(Dataset extract begins)

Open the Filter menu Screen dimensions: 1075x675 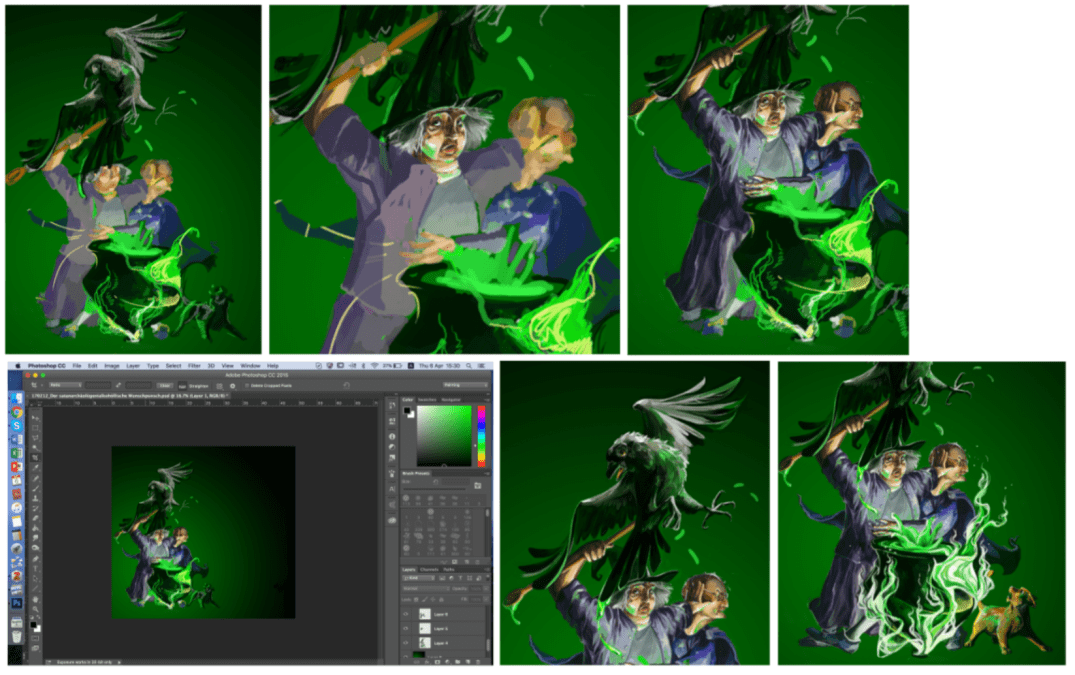194,366
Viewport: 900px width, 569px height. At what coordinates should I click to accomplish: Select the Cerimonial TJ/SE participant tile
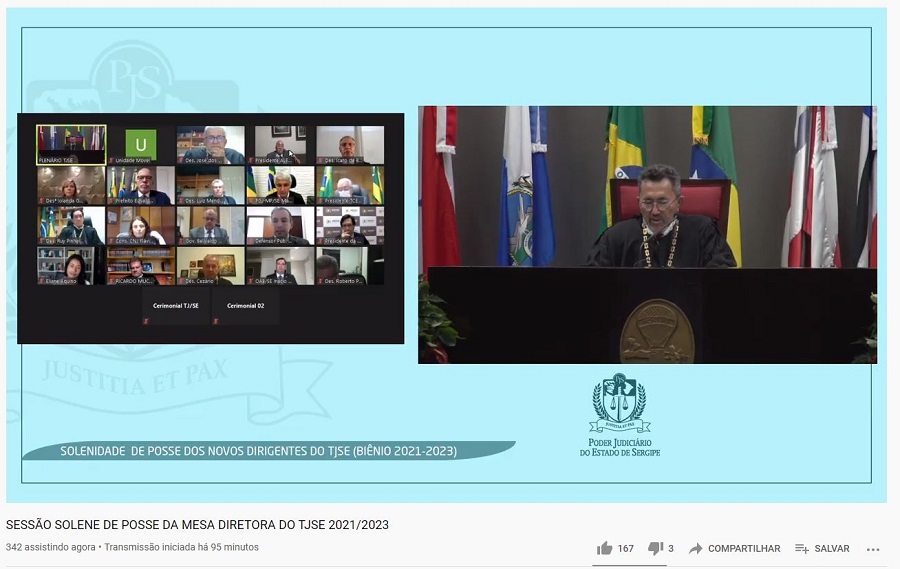(175, 305)
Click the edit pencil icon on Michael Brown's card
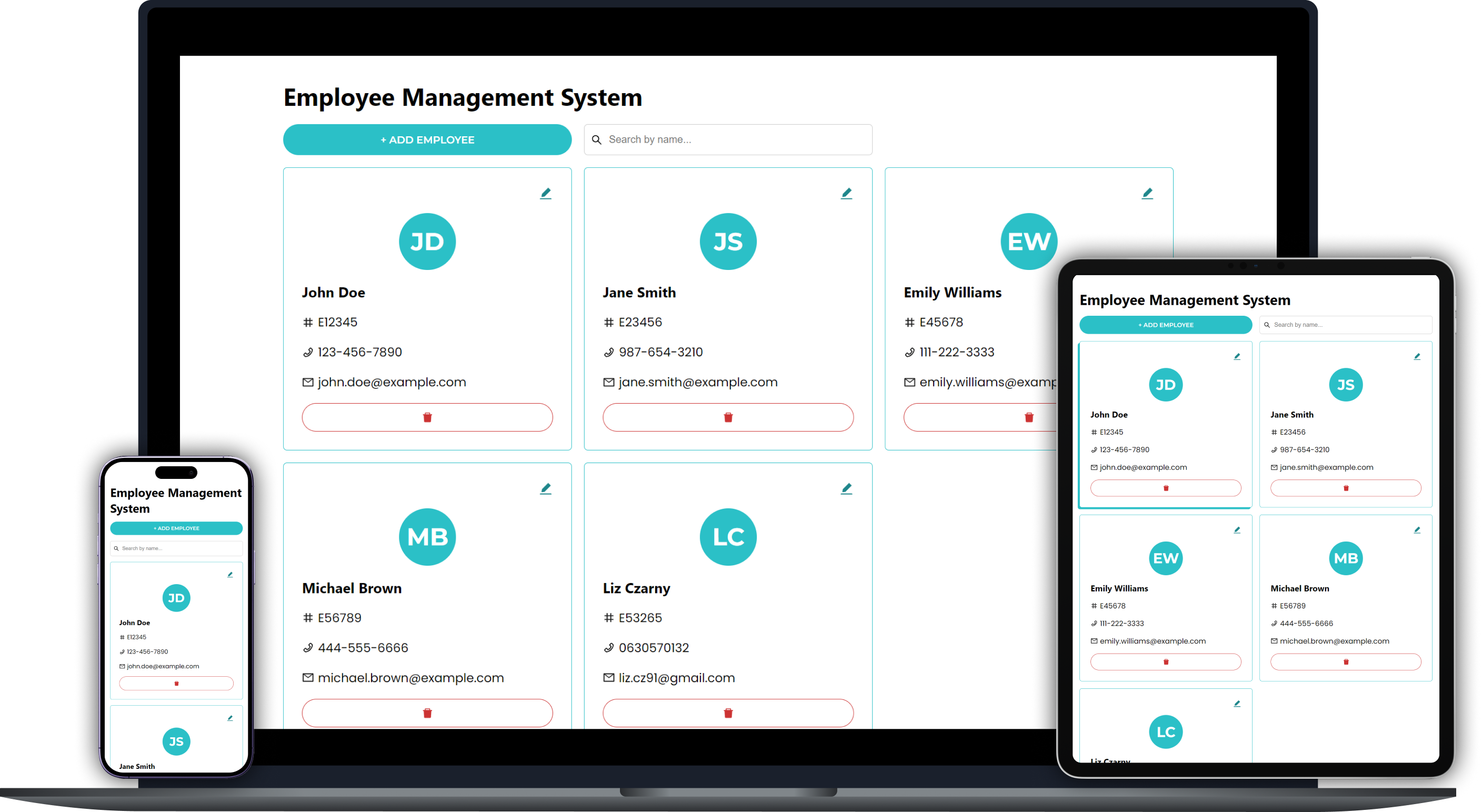Image resolution: width=1482 pixels, height=812 pixels. 546,488
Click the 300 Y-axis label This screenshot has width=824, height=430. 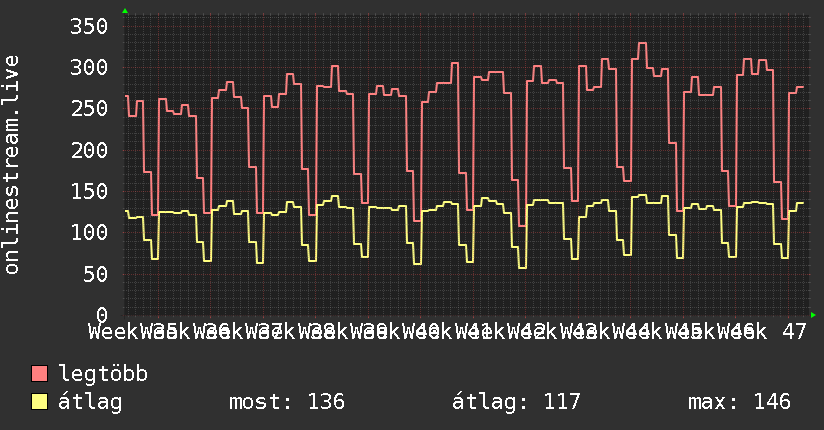[89, 67]
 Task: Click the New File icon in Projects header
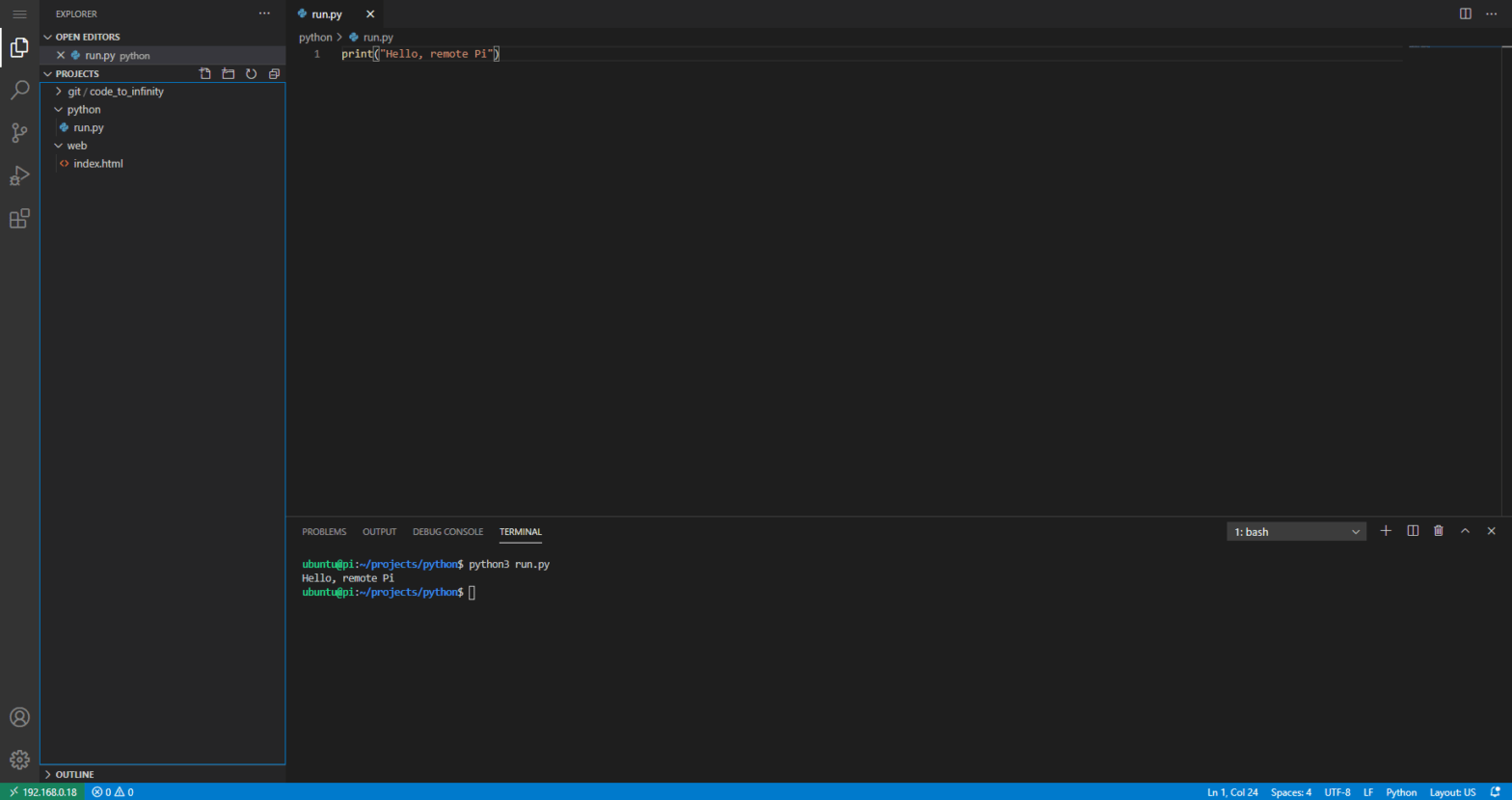click(x=204, y=73)
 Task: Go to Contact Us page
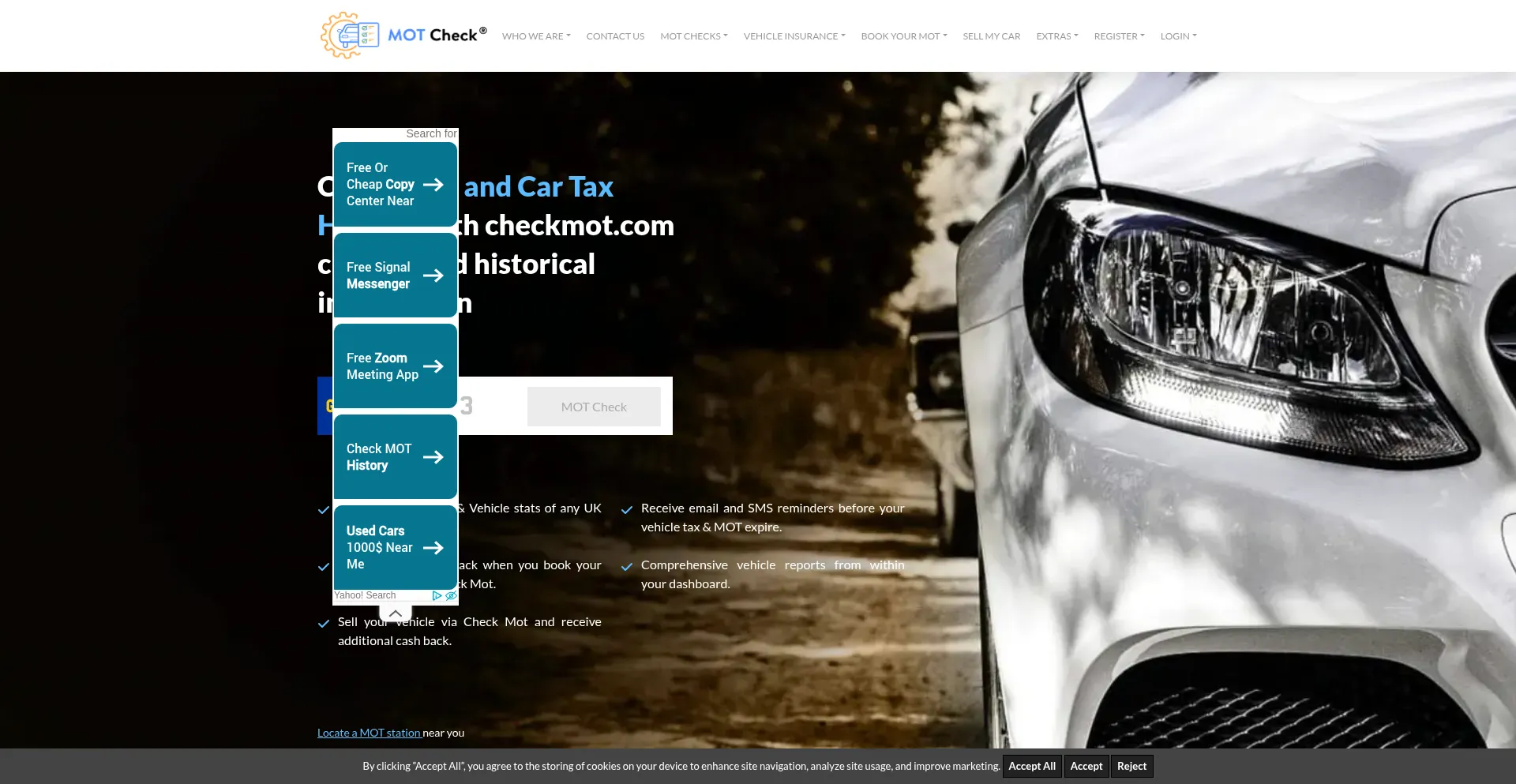(x=615, y=36)
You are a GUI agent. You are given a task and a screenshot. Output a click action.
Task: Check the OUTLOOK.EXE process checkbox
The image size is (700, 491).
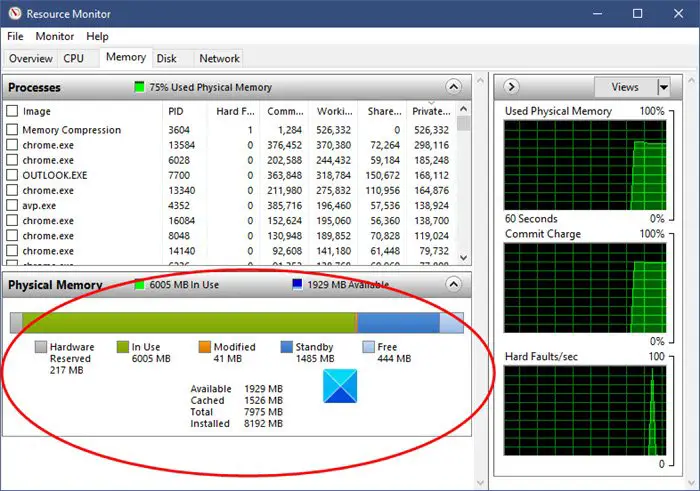click(x=12, y=175)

(Dataset extract ends)

_Your assignment_.
The lines from the one containing "Task: Click the" to the final line of the material, both ends included, should be retyped exactly and alone, with no pictures.

_Task output_.
 Task: Click the New File icon in Projects header
click(x=204, y=73)
 Task: Go to Contact Us page
(x=615, y=36)
You are a GUI agent. You are given a task and a screenshot. Output a click action.
Task: Check the OUTLOOK.EXE process checkbox
The image size is (700, 491).
click(x=12, y=175)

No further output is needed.